While Gehrig’s play on the field cannot be heralded enough, and his numbers speak for themselves, he is a figure that transcends the sport of baseball. On his 36th birthday, June 19th, 1939, he was diagnosed with the debilitating ALS disease. ALS, also now known as Lou Gehrig’s disease, is a life-altering diagnosis that carries with it a life expectancy of just two to five years. It is a neurodegenerative disease that affects the nerve cells and the brain and spinal cord. The disease creeps onto those affected and takes away their ability to walk, talk, eat, and eventually, breathe. Currently, there is no cure and roughly 5,000 people in the United States are diagnosed with it each year.

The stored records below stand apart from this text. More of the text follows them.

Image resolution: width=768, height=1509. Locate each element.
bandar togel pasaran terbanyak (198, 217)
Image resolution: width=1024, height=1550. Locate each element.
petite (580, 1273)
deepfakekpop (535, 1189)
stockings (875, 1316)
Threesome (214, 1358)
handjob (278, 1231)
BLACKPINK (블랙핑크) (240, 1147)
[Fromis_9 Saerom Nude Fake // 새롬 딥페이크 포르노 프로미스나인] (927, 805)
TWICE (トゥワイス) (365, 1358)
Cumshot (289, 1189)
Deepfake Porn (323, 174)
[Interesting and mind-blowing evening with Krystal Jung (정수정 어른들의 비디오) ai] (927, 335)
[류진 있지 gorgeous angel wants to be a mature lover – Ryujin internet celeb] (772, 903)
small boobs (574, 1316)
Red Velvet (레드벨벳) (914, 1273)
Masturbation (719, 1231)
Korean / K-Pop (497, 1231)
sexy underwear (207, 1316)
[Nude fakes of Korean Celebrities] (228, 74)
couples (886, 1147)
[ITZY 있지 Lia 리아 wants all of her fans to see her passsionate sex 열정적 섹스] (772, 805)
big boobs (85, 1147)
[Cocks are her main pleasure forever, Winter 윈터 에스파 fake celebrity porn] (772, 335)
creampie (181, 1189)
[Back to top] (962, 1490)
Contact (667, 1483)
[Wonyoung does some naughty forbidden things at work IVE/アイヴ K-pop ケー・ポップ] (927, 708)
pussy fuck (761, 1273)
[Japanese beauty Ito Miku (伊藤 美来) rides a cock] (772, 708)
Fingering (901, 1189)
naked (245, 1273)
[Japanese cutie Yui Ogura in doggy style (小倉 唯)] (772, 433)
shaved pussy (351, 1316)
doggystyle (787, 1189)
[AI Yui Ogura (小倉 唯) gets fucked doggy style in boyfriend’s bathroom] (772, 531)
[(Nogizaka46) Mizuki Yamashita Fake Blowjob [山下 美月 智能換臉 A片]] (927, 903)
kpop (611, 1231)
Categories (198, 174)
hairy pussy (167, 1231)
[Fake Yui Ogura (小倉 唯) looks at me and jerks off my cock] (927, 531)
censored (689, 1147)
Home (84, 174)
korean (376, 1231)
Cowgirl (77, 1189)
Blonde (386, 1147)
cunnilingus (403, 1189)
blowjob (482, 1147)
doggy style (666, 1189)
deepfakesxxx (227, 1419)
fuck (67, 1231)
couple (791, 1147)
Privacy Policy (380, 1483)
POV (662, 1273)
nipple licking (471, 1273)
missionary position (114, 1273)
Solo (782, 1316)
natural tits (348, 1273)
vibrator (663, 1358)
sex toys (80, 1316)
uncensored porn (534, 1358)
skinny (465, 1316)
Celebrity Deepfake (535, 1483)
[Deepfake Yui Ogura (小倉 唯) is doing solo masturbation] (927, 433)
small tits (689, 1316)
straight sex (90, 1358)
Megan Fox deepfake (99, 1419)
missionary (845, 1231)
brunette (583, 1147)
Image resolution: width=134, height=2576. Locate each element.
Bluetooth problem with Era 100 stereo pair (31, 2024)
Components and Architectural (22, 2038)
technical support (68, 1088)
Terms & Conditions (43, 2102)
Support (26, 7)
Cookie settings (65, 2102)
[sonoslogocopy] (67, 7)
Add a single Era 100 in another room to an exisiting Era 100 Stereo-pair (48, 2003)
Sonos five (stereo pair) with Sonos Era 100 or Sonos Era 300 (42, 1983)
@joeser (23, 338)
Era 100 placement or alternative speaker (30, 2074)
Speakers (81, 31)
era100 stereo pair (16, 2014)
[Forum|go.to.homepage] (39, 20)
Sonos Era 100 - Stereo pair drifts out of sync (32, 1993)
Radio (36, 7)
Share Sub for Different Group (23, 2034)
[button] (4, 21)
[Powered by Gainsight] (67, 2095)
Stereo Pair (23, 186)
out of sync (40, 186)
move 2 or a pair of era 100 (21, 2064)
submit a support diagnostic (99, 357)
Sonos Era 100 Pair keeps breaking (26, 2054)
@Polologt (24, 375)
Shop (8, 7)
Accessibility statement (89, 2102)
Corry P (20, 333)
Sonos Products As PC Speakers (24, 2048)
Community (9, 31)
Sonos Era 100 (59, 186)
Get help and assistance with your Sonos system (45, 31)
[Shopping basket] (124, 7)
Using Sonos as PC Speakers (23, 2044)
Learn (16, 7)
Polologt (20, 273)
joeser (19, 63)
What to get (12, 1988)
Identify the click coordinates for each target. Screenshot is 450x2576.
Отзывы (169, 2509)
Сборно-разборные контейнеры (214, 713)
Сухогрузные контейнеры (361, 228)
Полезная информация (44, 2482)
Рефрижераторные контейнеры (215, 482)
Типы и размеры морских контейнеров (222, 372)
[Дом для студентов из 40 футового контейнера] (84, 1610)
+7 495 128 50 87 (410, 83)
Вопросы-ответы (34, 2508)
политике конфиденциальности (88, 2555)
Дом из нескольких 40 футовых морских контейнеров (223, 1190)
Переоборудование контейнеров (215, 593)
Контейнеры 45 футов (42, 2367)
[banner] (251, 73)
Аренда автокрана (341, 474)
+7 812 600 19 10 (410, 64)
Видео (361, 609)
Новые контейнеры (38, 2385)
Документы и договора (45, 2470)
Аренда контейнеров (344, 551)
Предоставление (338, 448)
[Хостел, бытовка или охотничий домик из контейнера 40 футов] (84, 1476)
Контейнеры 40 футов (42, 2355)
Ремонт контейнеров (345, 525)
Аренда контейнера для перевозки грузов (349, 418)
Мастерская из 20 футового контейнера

Lou Gehrig, known as the “Iron Horse” for his 2,130 consecutive games played, is the penultimate ballplayer to achieve such a feat, only having Cal Ripken Jr. surpass him with 2,632 games played. Surely Gehrig would have continued to play if not for his diagnosis, but it was Gehrig’s speech on July 4, 1939, that will outlast any feat accomplished on the ball field. His speech, nicknamed the “Luckiest Man” speech, is considered the Gettysburg address of baseball. Lou Gehrig was not one for the spotlight, but his speech before 61,180 fans is a marvel of humility, but also reverence for the game of baseball and all those that accompany it.
Lou Gehrig’s jersey #4 was the first number to be retired in MLB history and he was elected to the Baseball Hall of fame in 1939 and is considered one of the best first basemen of all time.
Surely this day will be of reverence for one of the greatest ballplayers to have ever played the game, but also for all those that have battled and are currently battling the ALS disease. June 2nd will forever help bring awareness to the disease and to help further the research to bring about a much-needed cure.
“Luckiest Man Speech”
“For the past two weeks, you have been reading about a bad break. Yet today I consider myself the luckiest man on the face of the earth. I have been in ballparks for seventeen years and have never received anything but kindness and encouragement from you fans.
“When you look around, wouldn’t you consider it a privilege to associate yourself with such fine-looking men as they’re standing in uniform in this ballpark today? Sure, I’m lucky. Who wouldn’t consider it an honor to have known Jacob Ruppert? Also, the builder of baseball’s greatest empire, Ed Barrow? To have spent six years with that wonderful little fellow, Miller Huggins? Then to have spent the next nine years with that outstanding leader, that smart student of psychology, the best manager in baseball today, Joe McCarthy? Sure, I’m lucky.
“When the New York Giants, a team you would give your right arm to beat, and vice versa, sends you a gift – that’s something. When everybody down to the groundskeepers and those boys in white coats remember you with trophies – that’s something. When you have a wonderful mother-in-law who takes sides with you in squabbles with her own daughter – that’s something. When you have a father and a mother who work all their lives so you can have an education and build your body – it’s a blessing. When you have a wife who has been a tower of strength and shown more courage than you dreamed existed – that’s the finest I know.
“So I close in saying that I might have been given a bad break, but I’ve got an awful lot to live for. Thank you.”